Il portafoglio si sa, dipende più dalla testa che dalla moneta che detiene, se ci fosse stato un recupero di ottimismo sugli interventi dei Dpcm, si fosse innescato un po’ d’azzurro nei pensieri, un minimo, i consumi, gli investimenti, la velocità di circolazione del denaro, l’avrebbero segnalato, invece zero, anzi peggiora. Ecco perché diciamo che anche quelli che pensano di averla passata liscia, ci riferiamo all’apparato statale, l’enormità d’impiego pubblico, quei milioni dal bonifico mensile garantito, che della crisi non hanno visto niente, anzi se ne sono avvantaggiati restando a casa col pc e forse il cappuccino sul tavolino, devono pensare. Devono pensare perché i soldi per pagare il pubblico vengono dal lavoro del privato, dai sacrifici di chi alza la serranda, rischia in proprio, assume per produrre vendere e incassare, mette cuore e sudore per guadagnare, è così che nasce il Pil e la ricchezza di un Paese che con le tasse poi copre le spese. Ma se il segmento produttivo va a rotoli, le aziende, gli autonomi, gli artigiani, i commercianti, gli operatori economici in generale, chiudono baracca e burattini perché non ce la fanno, lo Stato non li sostiene, non li aiuta concretamente a resistere e tenere, non gli crea le condizioni a ripartire, salta la cucuzza assieme al cucuzzaro.

Per questo è dall’inizio che disperatamente abbiamo scritto della necessità di un intervento sulla spesa pubblica, di un travaso del troppo verso il poco, di un trasferimento di risorse dallo spreco al necessario, di una rimodulazione temporanea degli sperperi di Stato a favore del segmento privato, guardate si tratta di decine e decine di miliardi mica bruscolini e ad invarianza di bilancio. Del resto, qualsiasi buon padre di famiglia l’avrebbe fatto, anziché premiare alcuni figli lasciando gli altri morire di fame come è successo coi giallorossi che hanno spaccato in due il paese, da una parte l’apparato pubblico garantito e dall’altra quello privato trascurato o risarcito di una miseria.

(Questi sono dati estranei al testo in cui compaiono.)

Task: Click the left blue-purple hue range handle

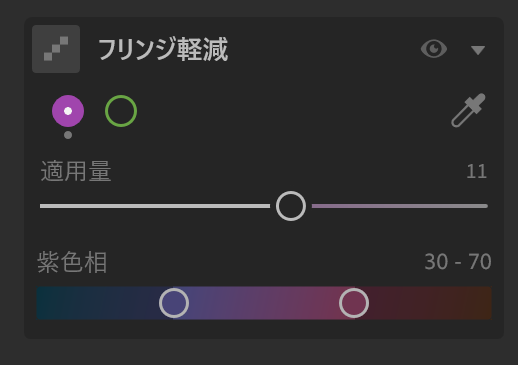Action: tap(174, 303)
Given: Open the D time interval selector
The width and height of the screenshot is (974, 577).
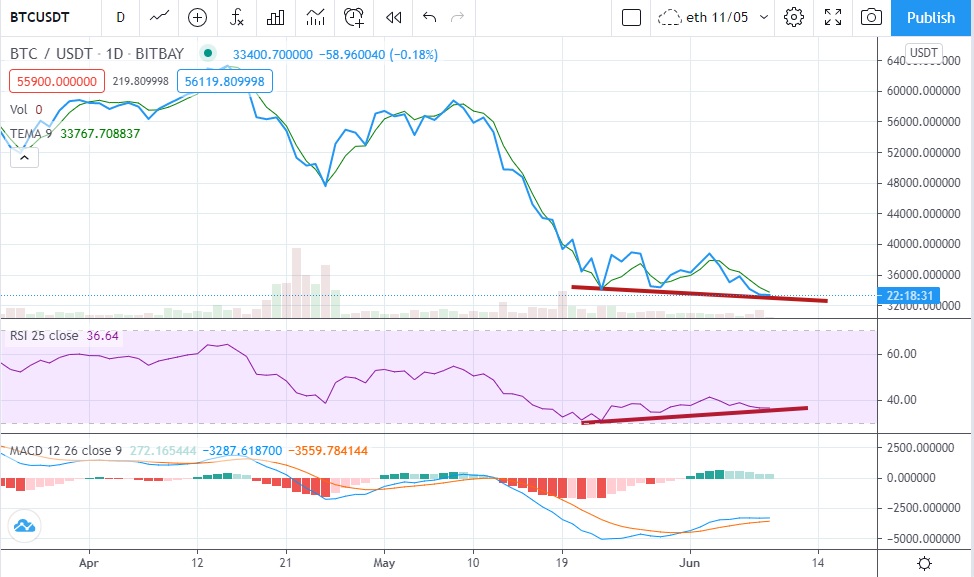Looking at the screenshot, I should pyautogui.click(x=121, y=17).
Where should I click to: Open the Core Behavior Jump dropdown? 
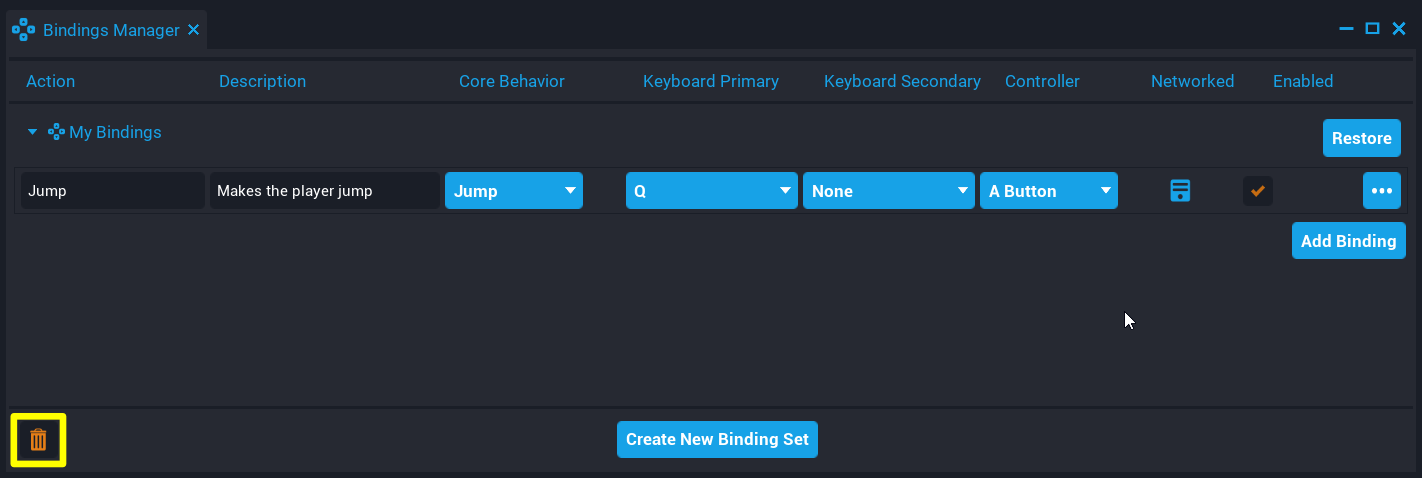tap(513, 191)
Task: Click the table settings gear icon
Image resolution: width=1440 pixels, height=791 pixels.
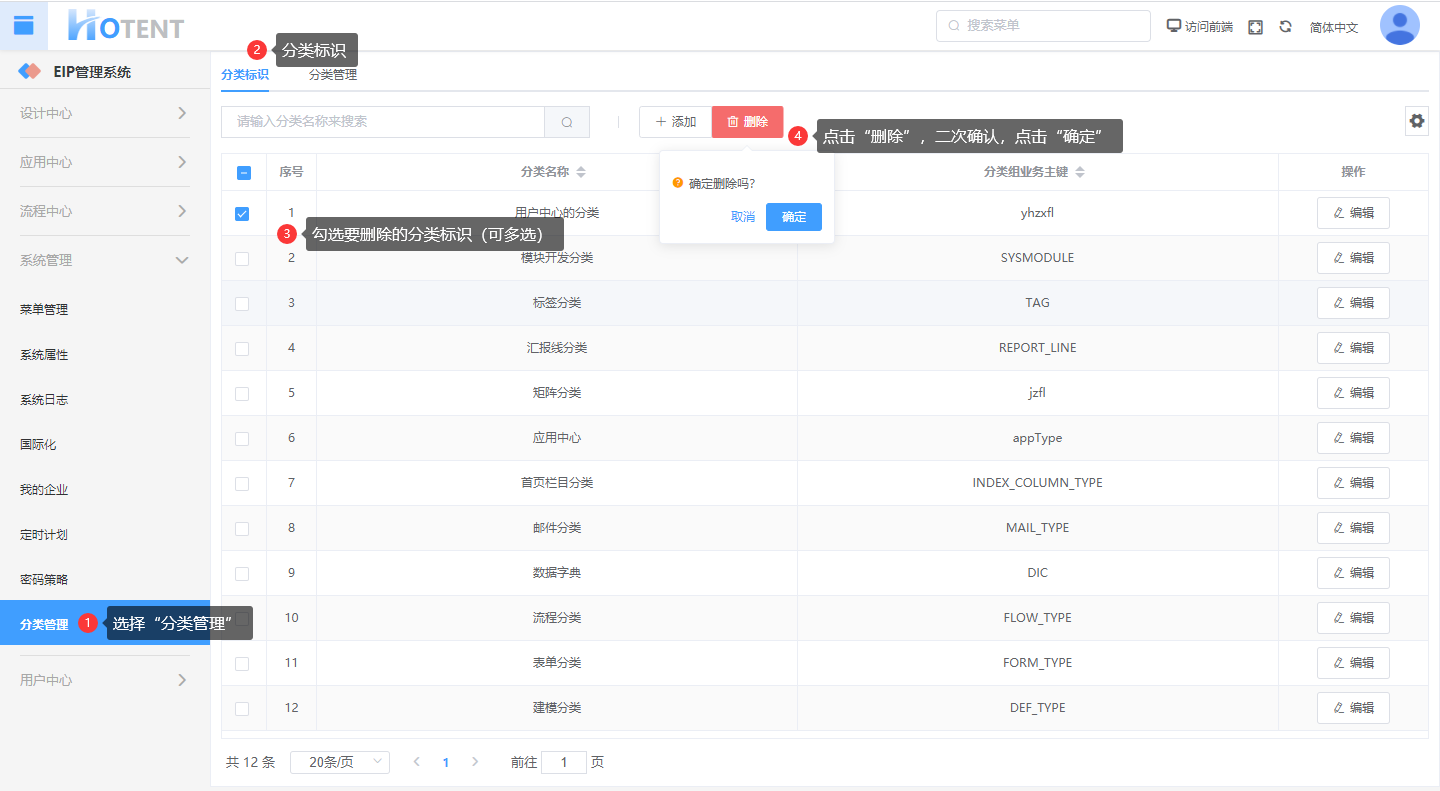Action: click(x=1416, y=121)
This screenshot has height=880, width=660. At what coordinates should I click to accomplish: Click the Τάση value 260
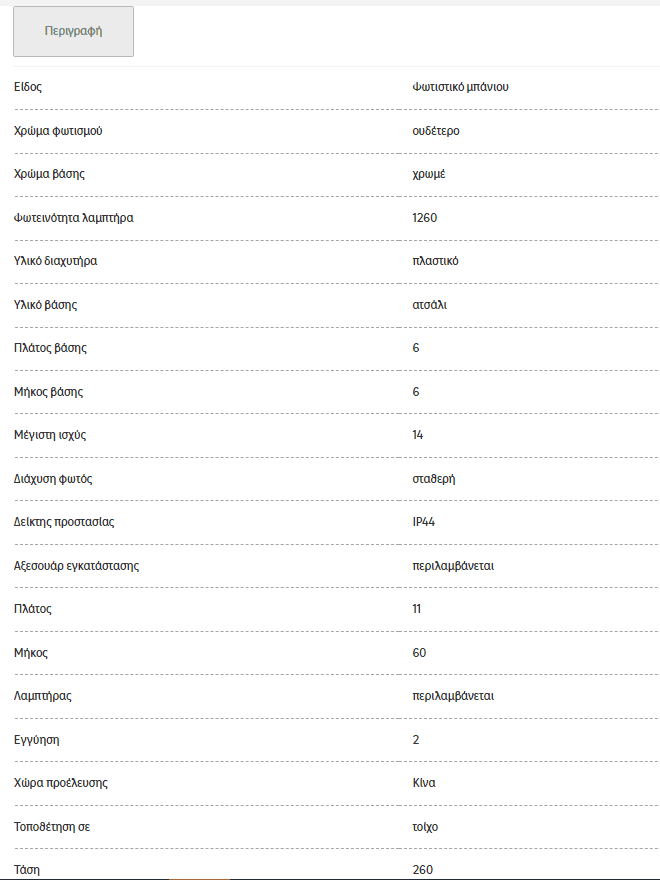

Per non dire che aver dirottato dei 100 miliardi la gran parte in assistenza è stata una scemenza, perché non fa leva, non sostiene gli investimenti e nemmeno più di tanto i consumi, visto che l’assistito in quanto tale tende comunque a risparmiare, a lesinare per paura del futuro. Ecco il motivo per cui parliamo di incoscienti, ignoranti, incapaci alla guida della settima potenza del mondo, se avessero avuto contezza e coscienza, capacità ed esperienza, avrebbero seguito il consiglio di Mario Draghi e di una quantità di esperti, sulla messa a frutto intelligente del debito, della spesa, sull’utilizzo redditizio del deficit spending, altroché bonus, reddito sul divano, quota 100 e monopattini cinesi e pericolosi.

Cominciassero a pensare pure gli statali, ci riferiamo ai furbetti, forse ai raccomandati, agli enti inutili, alle municipalizzate brucia soldi, agli scalda poltrone nei dipartimenti inventati ad hoc, a quelli della metafora di Checco Zalone, ai burocrati con stipendi da sceicco, ai consulenti a gogò, a quelli degli uffici sempre chiusi che per andarci devi chiedere il permesso non retribuito per volte e volte. Le casse prima o poi si svuotano, il debito non può essere infinito, i mercati mica sono scemi, senza economia reale il Paese finisce male. Messi come siamo in autunno sarà l’inferno e che il Recovery se non c’è il cervello anziché la cura sarà un’altra malattia. L’Italia non può più essere divisa in due, tra Nord e Sud, statali al caldo e privati al gelo, serve un governo che sappia capire, intervenire dove serve, studiare un piano, fare scelte coraggiose, dal fisco al lavoro, dai sostegni agli impegni, dalla revisione della spesa ai vantaggi per l’impresa. Per questo cari amici, concittadini, cari italiani, a tutti voi e con passione ricordiamo, settembre arriva è tempo di cambiare perché l’Italia ancora si può salvare, intelligenti pauca.